Items from a dataset >>
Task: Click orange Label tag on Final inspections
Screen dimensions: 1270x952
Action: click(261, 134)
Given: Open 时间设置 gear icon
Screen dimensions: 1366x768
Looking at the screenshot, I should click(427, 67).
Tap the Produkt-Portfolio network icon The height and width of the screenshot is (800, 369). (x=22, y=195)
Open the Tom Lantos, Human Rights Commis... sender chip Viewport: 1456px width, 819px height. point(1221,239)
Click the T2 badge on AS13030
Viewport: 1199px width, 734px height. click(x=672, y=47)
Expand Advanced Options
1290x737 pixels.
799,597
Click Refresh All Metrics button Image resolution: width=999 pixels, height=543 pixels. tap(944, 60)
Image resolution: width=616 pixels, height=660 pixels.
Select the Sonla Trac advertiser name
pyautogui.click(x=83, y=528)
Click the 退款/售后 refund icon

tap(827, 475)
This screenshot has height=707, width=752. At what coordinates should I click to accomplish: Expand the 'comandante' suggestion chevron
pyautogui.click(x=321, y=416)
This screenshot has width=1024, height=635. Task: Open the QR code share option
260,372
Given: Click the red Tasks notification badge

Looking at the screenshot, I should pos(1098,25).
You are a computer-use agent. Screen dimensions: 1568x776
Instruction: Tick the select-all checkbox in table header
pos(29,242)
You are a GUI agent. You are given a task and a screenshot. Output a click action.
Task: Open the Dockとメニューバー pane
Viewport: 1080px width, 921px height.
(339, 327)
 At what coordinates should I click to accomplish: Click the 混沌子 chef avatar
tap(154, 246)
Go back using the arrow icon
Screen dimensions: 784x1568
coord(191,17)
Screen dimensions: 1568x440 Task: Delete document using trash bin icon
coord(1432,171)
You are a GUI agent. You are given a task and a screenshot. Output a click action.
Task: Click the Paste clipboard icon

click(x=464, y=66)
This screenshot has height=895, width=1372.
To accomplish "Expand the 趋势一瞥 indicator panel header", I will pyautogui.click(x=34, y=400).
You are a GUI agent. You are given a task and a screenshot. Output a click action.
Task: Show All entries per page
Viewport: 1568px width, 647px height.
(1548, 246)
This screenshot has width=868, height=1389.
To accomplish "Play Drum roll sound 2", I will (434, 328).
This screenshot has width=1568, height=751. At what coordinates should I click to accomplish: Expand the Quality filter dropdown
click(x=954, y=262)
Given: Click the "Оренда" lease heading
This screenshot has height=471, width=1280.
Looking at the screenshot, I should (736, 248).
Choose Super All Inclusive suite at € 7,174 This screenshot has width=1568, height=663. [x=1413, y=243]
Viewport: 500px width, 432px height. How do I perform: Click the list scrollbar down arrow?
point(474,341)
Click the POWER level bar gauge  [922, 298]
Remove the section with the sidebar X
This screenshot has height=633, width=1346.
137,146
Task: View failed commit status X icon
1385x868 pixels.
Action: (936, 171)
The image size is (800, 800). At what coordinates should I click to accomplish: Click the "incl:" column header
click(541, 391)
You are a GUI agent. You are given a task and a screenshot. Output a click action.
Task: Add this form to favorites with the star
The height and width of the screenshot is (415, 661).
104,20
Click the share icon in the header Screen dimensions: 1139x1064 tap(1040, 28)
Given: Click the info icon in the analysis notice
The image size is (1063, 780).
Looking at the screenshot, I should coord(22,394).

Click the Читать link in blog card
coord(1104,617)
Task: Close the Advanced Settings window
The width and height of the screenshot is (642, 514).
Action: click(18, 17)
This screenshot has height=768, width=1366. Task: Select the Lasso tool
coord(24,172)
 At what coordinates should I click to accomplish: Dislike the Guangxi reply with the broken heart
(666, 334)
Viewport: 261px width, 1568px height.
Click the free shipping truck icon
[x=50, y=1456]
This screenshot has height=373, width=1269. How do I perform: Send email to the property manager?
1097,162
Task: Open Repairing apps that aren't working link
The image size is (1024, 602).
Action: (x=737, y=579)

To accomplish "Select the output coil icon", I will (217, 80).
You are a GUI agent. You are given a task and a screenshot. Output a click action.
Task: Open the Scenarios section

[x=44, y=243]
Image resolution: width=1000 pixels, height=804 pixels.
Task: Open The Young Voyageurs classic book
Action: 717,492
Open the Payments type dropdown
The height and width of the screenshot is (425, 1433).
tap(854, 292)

Problem requirements >> With no word changed, write the entries out once more.

Answer section >>
Task: Click orange Label tag on Final inspections
Screen dimensions: 1270x952
Action: click(261, 134)
Given: Open 时间设置 gear icon
Screen dimensions: 1366x768
Looking at the screenshot, I should click(427, 67).
Tap the Produkt-Portfolio network icon The height and width of the screenshot is (800, 369). (x=22, y=195)
Open the Tom Lantos, Human Rights Commis... sender chip Viewport: 1456px width, 819px height. point(1221,239)
Click the T2 badge on AS13030
Viewport: 1199px width, 734px height. click(x=672, y=47)
Expand Advanced Options
1290x737 pixels.
799,597
Click Refresh All Metrics button Image resolution: width=999 pixels, height=543 pixels. tap(944, 60)
Image resolution: width=616 pixels, height=660 pixels.
Select the Sonla Trac advertiser name
pyautogui.click(x=83, y=528)
Click the 退款/售后 refund icon

tap(827, 475)
This screenshot has height=707, width=752. At what coordinates should I click to accomplish: Expand the 'comandante' suggestion chevron
pyautogui.click(x=321, y=416)
This screenshot has width=1024, height=635. Task: Open the QR code share option
260,372
Given: Click the red Tasks notification badge

Looking at the screenshot, I should pos(1098,25).
You are a computer-use agent. Screen dimensions: 1568x776
Instruction: Tick the select-all checkbox in table header
pos(29,242)
You are a GUI agent. You are given a task and a screenshot. Output a click action.
Task: Open the Dockとメニューバー pane
Viewport: 1080px width, 921px height.
(339, 327)
 At what coordinates should I click to accomplish: Click the 混沌子 chef avatar
tap(154, 246)
Go back using the arrow icon
Screen dimensions: 784x1568
coord(191,17)
Screen dimensions: 1568x440 Task: Delete document using trash bin icon
coord(1432,171)
You are a GUI agent. You are given a task and a screenshot. Output a click action.
Task: Click the Paste clipboard icon

click(x=464, y=66)
This screenshot has height=895, width=1372.
To accomplish "Expand the 趋势一瞥 indicator panel header", I will pyautogui.click(x=34, y=400).
You are a GUI agent. You are given a task and a screenshot. Output a click action.
Task: Show All entries per page
Viewport: 1568px width, 647px height.
(1548, 246)
This screenshot has width=868, height=1389.
To accomplish "Play Drum roll sound 2", I will (434, 328).
This screenshot has width=1568, height=751. At what coordinates should I click to accomplish: Expand the Quality filter dropdown
click(x=954, y=262)
Given: Click the "Оренда" lease heading
This screenshot has height=471, width=1280.
Looking at the screenshot, I should (736, 248).
Choose Super All Inclusive suite at € 7,174 This screenshot has width=1568, height=663. [x=1413, y=243]
Viewport: 500px width, 432px height. How do I perform: Click the list scrollbar down arrow?
point(474,341)
Click the POWER level bar gauge  [922, 298]
Remove the section with the sidebar X
This screenshot has height=633, width=1346.
137,146
Task: View failed commit status X icon
1385x868 pixels.
Action: (936, 171)
The image size is (800, 800). At what coordinates should I click to accomplish: Click the "incl:" column header
click(541, 391)
You are a GUI agent. You are given a task and a screenshot. Output a click action.
Task: Add this form to favorites with the star
The height and width of the screenshot is (415, 661).
104,20
Click the share icon in the header Screen dimensions: 1139x1064 tap(1040, 28)
Given: Click the info icon in the analysis notice
The image size is (1063, 780).
Looking at the screenshot, I should coord(22,394).

Click the Читать link in blog card
coord(1104,617)
Task: Close the Advanced Settings window
The width and height of the screenshot is (642, 514).
Action: click(18, 17)
This screenshot has height=768, width=1366. Task: Select the Lasso tool
coord(24,172)
 At what coordinates should I click to accomplish: Dislike the Guangxi reply with the broken heart
(666, 334)
Viewport: 261px width, 1568px height.
Click the free shipping truck icon
[x=50, y=1456]
This screenshot has height=373, width=1269. How do I perform: Send email to the property manager?
1097,162
Task: Open Repairing apps that aren't working link
The image size is (1024, 602).
Action: (x=737, y=579)

To accomplish "Select the output coil icon", I will (217, 80).
You are a GUI agent. You are given a task and a screenshot. Output a click action.
Task: Open the Scenarios section

[x=44, y=243]
Image resolution: width=1000 pixels, height=804 pixels.
Task: Open The Young Voyageurs classic book
Action: 717,492
Open the Payments type dropdown
The height and width of the screenshot is (425, 1433).
tap(854, 292)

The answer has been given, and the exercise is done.